> _TASK STATEMENT_:
Carry on the piece about Sandra Fluke's birth-control testimony, starting after its last sentence.
+++ EXCERPT TO READ +++
Slut Fits
Slut Fits
©2013 Ross Williams
About a year
ago we were presented with Reason #619 why 15 minutes of fame for some is 16 months
too many. Some strumpet named Sandra
Fluke – a nobody women’s issues “activist” with a compulsion for public
exposure – was invited to testify in front of a House committee on an upcoming
bill to exempt religious employers from having to provide insurance which
covers, under the Obamacare Borg, free birth control. She was asked by the Democrats on the
committee to explain why they should not
be exempted ... during the slot set up for religious organizations to testify
as to why they should.
She regaled
those Democrats – the Republicans left the room – with a dog’s vomit of new
age-y buzzwords and sentimentalist foppery.
From a practical standpoint, her testimony boiled down to:
1] she’s among the millions of young, fertile, sexually active women in the US who
1] she’s among the millions of young, fertile, sexually active women in the US who
2] doesn’t
want to get pregnant, and therefore
3] needs
birth control, but
4] isn’t
earning enough to purchase birth control herself and still pay her iphone bill, and thus
5] wants the
insurance company to completely pay for birth control for her: fair’s fair.
+++ ENTRIES PROVIDED +++
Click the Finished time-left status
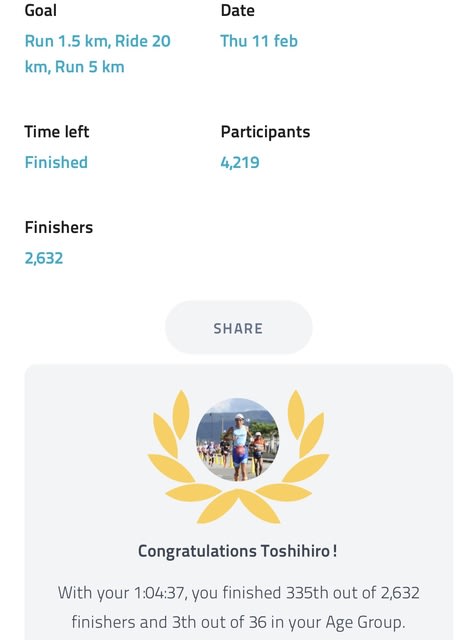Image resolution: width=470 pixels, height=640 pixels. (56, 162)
+++
+++ ENTRIES PROVIDED +++
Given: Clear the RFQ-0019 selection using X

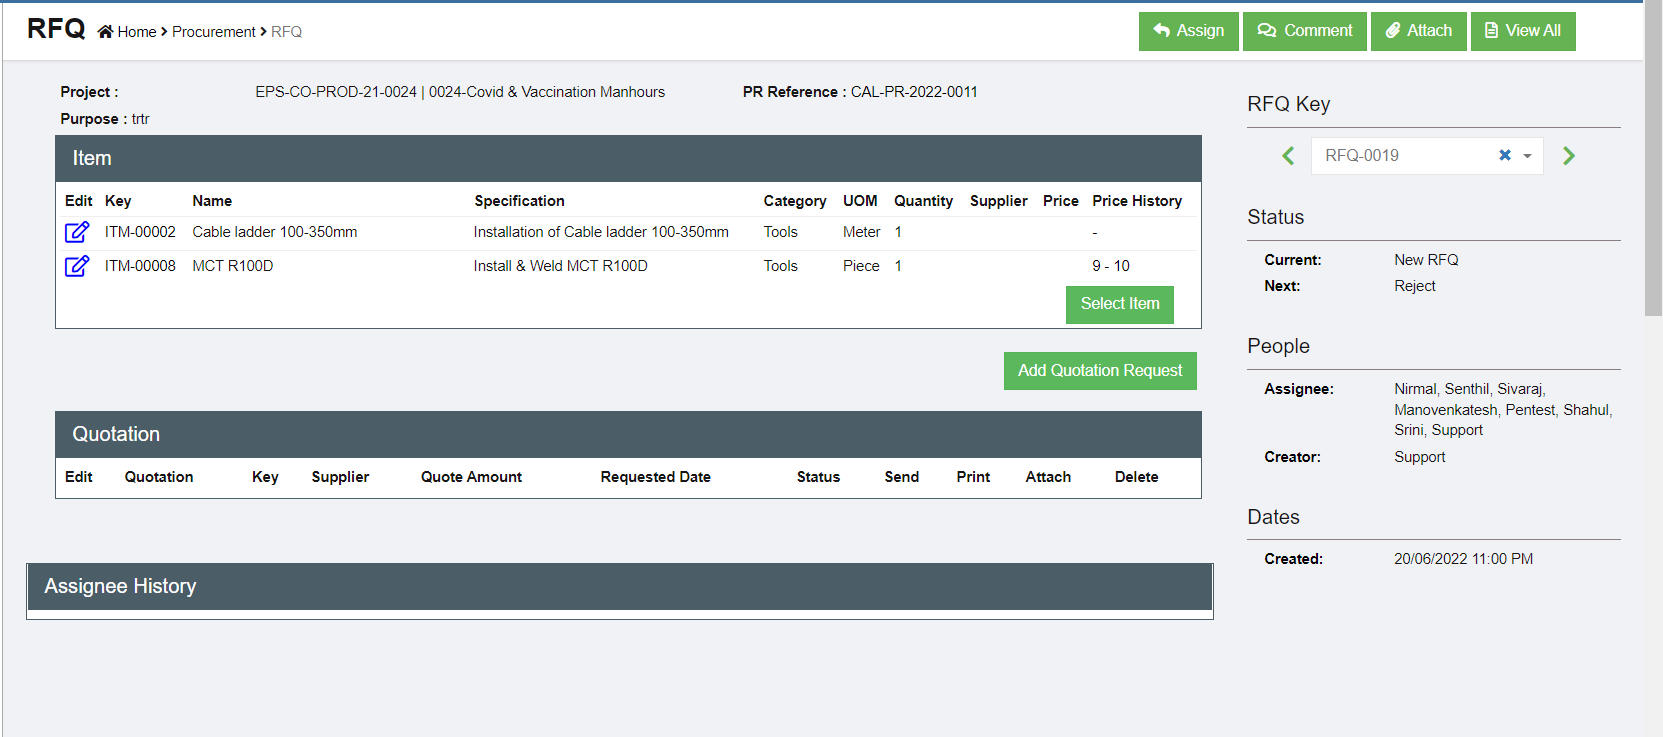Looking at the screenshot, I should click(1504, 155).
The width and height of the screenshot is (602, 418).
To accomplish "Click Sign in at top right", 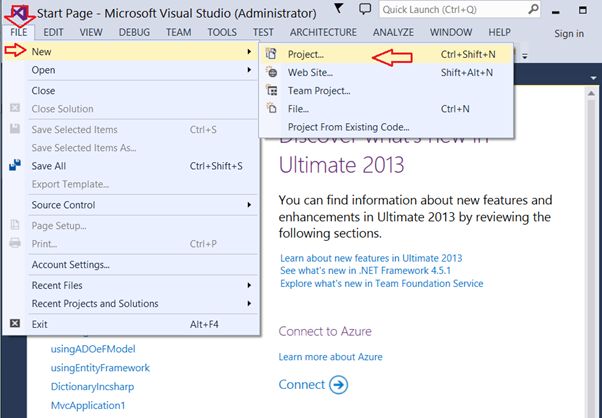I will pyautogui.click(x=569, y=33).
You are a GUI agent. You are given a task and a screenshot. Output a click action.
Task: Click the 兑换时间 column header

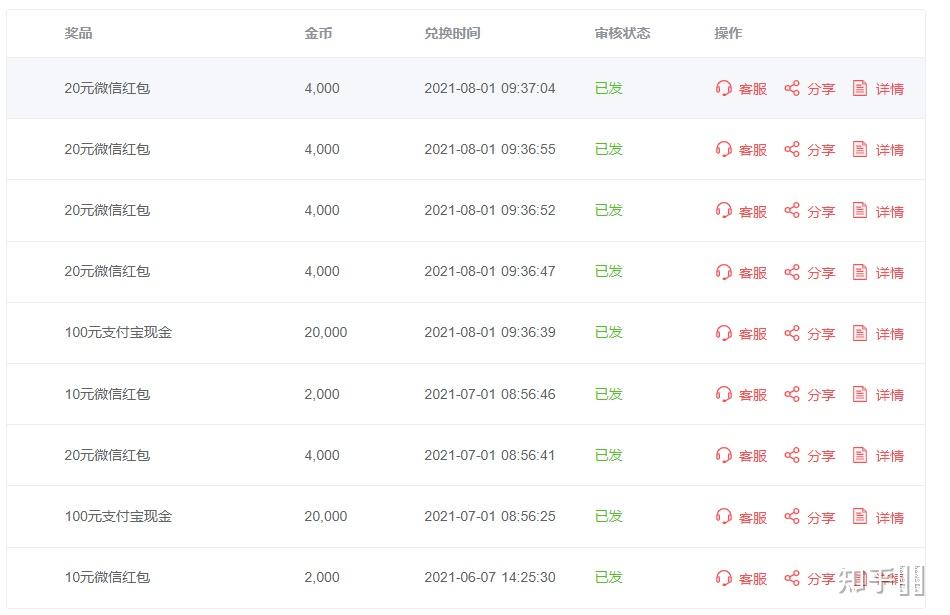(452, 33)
+++
+++ ENTRIES PROVIDED +++
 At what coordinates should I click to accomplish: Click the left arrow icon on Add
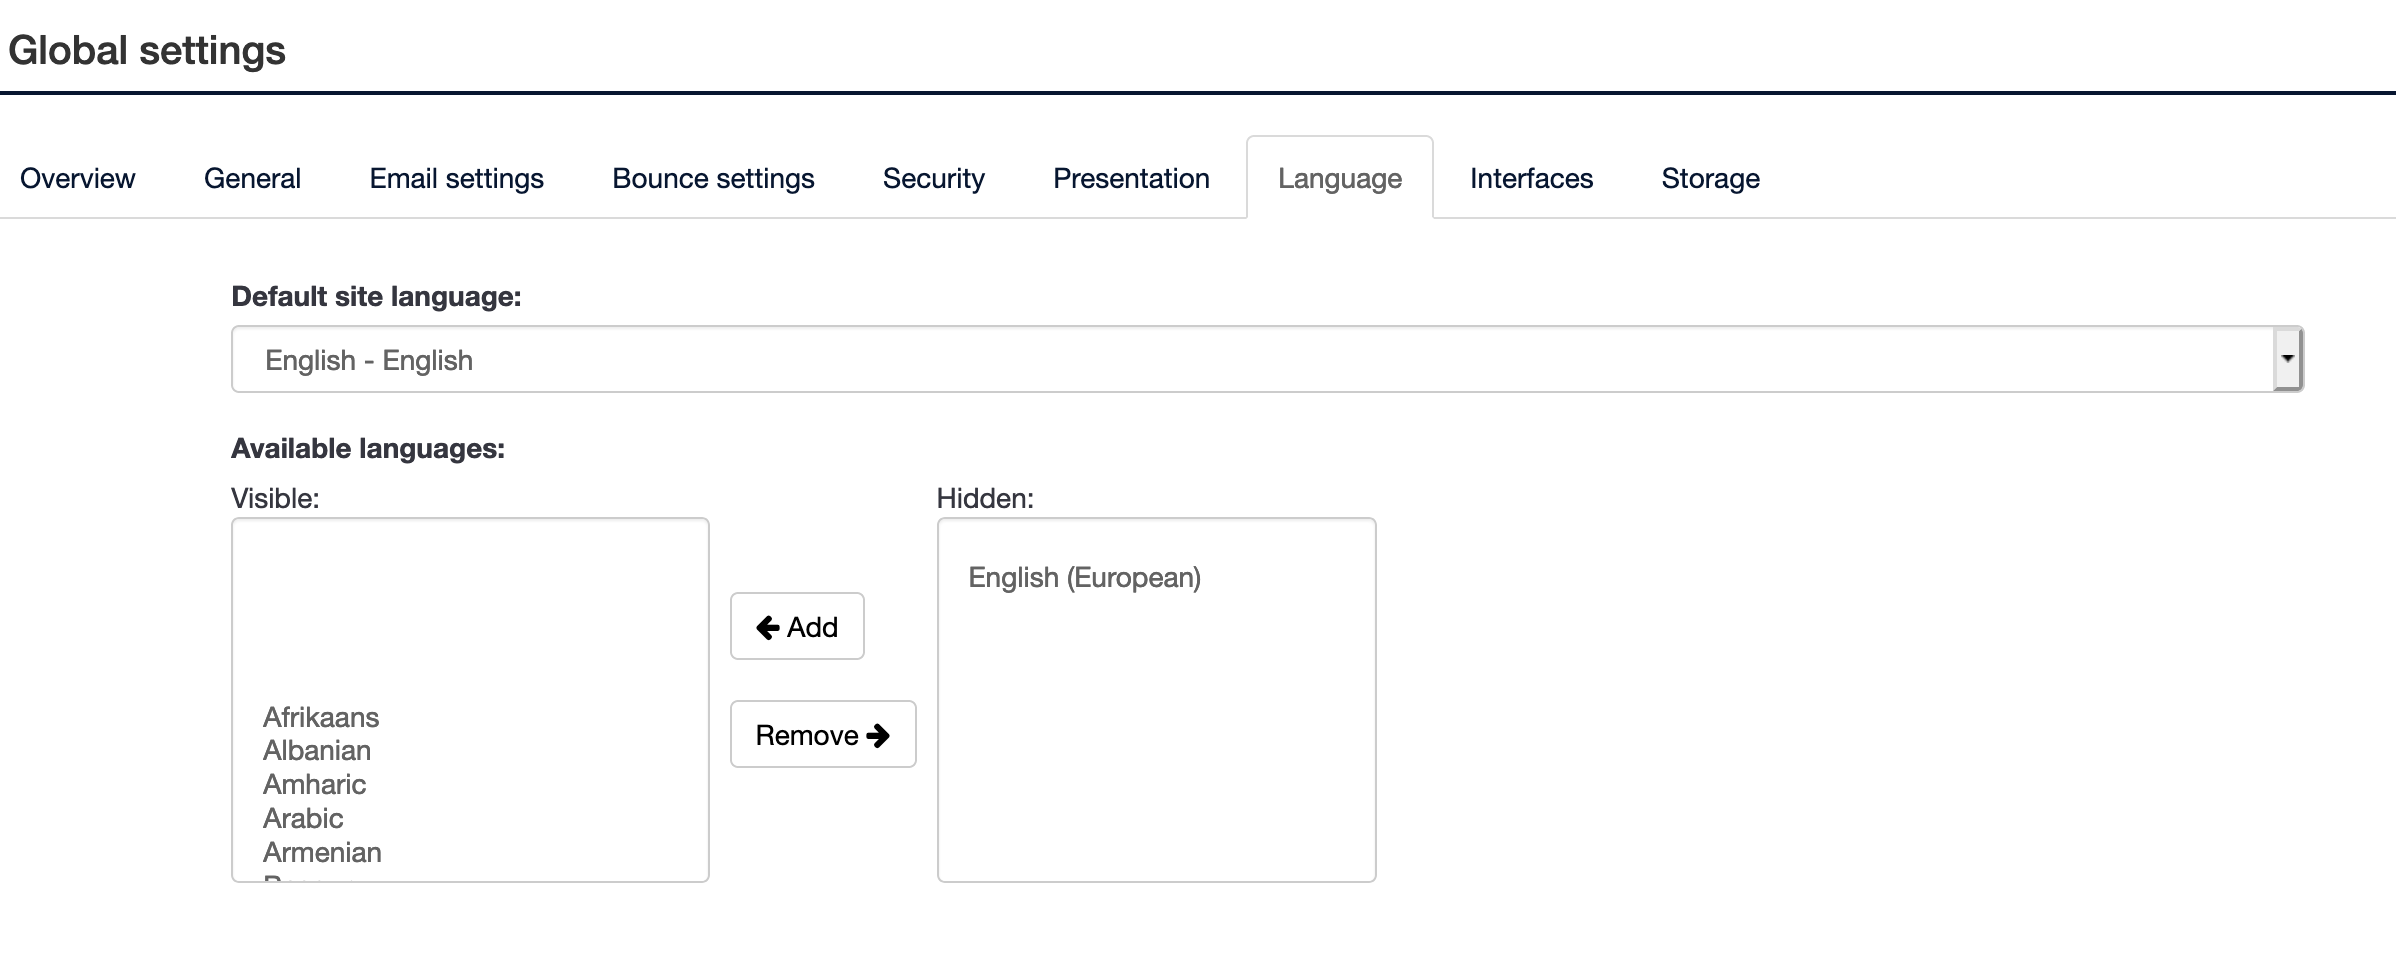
+++
> _FINAL RESULT_:
To reduce
even this nutshelling of her twaddle
into a bumper sticker, she essentially declared, “I wanna fuck without consequences;
you need to gimme”.
I completely
understand her position on this. I mean,
who doesn’t wanna fuck without
consequences? Not only do I understand
her position, but I also understand the nature of her argument. Everyone of a certain immature age, and
sometimes well beyond if they’ve been “enabled” away from the real world long enough,
can provide a ready litany of rationalizations why he should be given what he
wants and why it’s others’ responsibility to foot whatever bill there may be.
These responsible
others are, if the birth controlee has employer-provided group insurance, the
birth controlee’s co-workers and employer, for they are the ones coughing up
the money to provide an individual something at zero cost to that individual;
if the birth controlee is among the nation’s 15% working uninsured that
Obamacare was designed to cover at taxpayer expense, then those others are the
taxpayers. Sandra Fluke wanted
taxpayer-provided consequence-free fucks.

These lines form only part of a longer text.